The first cowpea plant made suitable for mechanized harvesting is being developed by BetterSeeds, an Israeli agri-tech company that genetically enhances agricultural crops by using its proprietary genome editing technology. The company will plant their enhanced black-eyed pea (lubia) seeds in the US this spring to test its potential for mass scale cultivation.
The cowpea (Vigna unguiculata) is an annual herbaceous legume from the genus Vigna. While the date cultivation began may be uncertain, it is still considered one of the oldest domesticated crops; remains of charred cowpeas from rock shelters in Central Ghana have been dated to the 2nd millennium BCE.
Its tolerance for sandy soil and low rainfall has made it an important crop in semiarid regions across Africa and Asia. It requires very little assistance, as the plant’s root nodules are able to fix atmospheric nitrogen, making it a valuable crop for resource-poor farmers and well-suited to inter-cropping.
The whole plant is used as forage for animals, with its use as cattle feed likely responsible for its name. They can be erect, semierect (trailing) or climbing. The crop is mainly grown for its seeds, which are high in protein, although the leaves and immature seed pods can also be consumed.
They provide a rich source of proteins and food energy, as well as minerals and vitamins. Due to its high protein content, heat tolerance and highly efficient water and fertilizer consumption, Cowpea is a very sustainable legume with enormous nutritional and agronomic value. Soybean, the most abundantly grown legume, requires large quantities of water and fertilizers and grows well only in a temperate climate. As such its yield is forecast to decline by 30% in the upcoming decade due to global warming. Thus, as a sustainable food and plant-based protein source, cowpeas are a leading legume candidate to fill the gap in soybean yield due to climate change.
Cowpeas were domesticated in Africa and are one of the oldest crops to be farmed. A second domestication event probably occurred in Asia, before they spread into Europe and the Americas. The seeds are usually cooked and made into stews and curries or ground into flour or paste.
Most cowpeas are grown in Nigeria and Niger, which account for 66% of world production. They have a worldwide production of three million tons and are consumed by 200 million people on a daily basis. Insect infestation is a major constraint to the production of cowpea.
Why did the black-eyed peas need redesigning?
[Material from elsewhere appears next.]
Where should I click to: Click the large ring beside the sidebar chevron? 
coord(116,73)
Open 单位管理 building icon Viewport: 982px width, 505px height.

BEFORE BETTERSEEDS’ successful gene editing achievement, cowpea’s plant architecture and fruit appearance were not fit for mechanized harvesting and therefore could not be grown at scale. Sprawling on the ground with gradual appearance of pods, it could only be harvested by hand and is grown in developing regions where labor is less expensive.
Betterseeds, Israel’s largest and leading plant genome editing company,redesigned cowpeas by targeting the gene that changes the plant’s structure into a determinant and erect plant with simultaneous pod appearance, thus suiting cowpeas for mechanized harvesting by a combine – just like soybean. A determinate meristem usually produces a part of the plant that has a predictable size and form, such as the flower, whereas an indeterminate meristem produces parts of the plant that can grow for variable periods of time and vary in size and shape, dependent on the local environment.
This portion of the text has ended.